## RAW DATA
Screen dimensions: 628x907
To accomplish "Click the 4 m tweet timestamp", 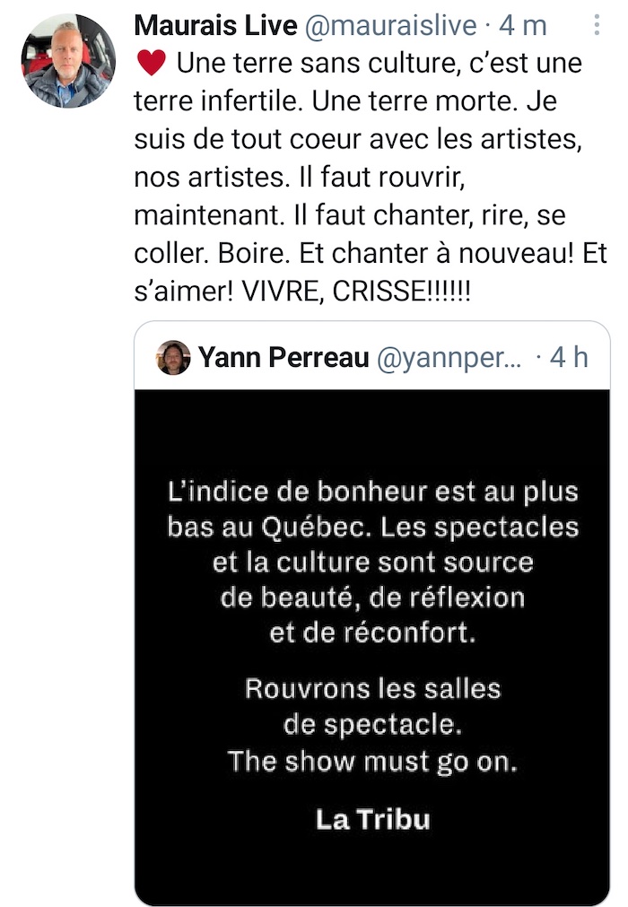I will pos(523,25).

==

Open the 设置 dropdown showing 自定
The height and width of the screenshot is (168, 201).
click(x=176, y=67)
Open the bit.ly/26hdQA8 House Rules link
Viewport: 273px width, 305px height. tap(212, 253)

## TASK GOAL
Quote the material from the line that contains "Open the 设置 dropdown showing 自定" to the line that contains "Viewport: 273px width, 305px", both lines included.

## FULL OUTPUT
Open the 设置 dropdown showing 自定
The height and width of the screenshot is (168, 201).
click(x=176, y=67)
Open the bit.ly/26hdQA8 House Rules link
Viewport: 273px width, 305px height. tap(212, 253)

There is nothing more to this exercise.